→ **Directions for this task**: Two lines in the listing below mark the span: one contains "Image resolution: width=1302" and one contains "Select the CIBC table entry". Reproduce both of them and everything between, exactly.

→ **Material supplied**:
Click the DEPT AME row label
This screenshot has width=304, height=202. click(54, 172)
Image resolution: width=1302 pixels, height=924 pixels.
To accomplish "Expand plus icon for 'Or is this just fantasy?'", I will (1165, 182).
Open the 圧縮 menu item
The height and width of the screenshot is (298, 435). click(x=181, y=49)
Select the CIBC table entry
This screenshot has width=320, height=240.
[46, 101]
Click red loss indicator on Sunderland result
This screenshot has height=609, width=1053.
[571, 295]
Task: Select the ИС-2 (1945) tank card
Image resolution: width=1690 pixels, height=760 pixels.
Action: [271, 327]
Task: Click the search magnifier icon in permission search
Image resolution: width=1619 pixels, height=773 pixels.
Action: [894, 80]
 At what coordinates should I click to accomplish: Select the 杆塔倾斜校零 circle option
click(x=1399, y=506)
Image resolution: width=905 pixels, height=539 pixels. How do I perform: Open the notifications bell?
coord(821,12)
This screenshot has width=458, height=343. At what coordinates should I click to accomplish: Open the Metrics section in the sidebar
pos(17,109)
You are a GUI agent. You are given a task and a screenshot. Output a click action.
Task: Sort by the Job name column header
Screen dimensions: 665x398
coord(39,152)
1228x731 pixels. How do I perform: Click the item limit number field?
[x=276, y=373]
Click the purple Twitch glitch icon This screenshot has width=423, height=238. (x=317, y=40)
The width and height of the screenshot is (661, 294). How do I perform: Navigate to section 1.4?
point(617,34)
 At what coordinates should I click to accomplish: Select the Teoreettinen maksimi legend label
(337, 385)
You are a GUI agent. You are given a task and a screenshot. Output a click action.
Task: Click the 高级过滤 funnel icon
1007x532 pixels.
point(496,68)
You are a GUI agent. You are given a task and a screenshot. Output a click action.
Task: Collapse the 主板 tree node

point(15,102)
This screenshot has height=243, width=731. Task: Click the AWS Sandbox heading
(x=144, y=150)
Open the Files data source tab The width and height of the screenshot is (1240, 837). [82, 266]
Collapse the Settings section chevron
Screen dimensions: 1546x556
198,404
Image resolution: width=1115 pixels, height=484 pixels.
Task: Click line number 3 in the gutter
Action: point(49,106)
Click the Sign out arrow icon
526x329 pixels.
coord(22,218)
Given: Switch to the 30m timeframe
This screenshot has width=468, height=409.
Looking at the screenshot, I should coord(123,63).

→ **Written solution**:
Image resolution: width=1302 pixels, height=924 pixels.
To accomplish "Expand plus icon for 'Or is this just fantasy?'", I will (1165, 182).
Open the 圧縮 menu item
The height and width of the screenshot is (298, 435). click(x=181, y=49)
Select the CIBC table entry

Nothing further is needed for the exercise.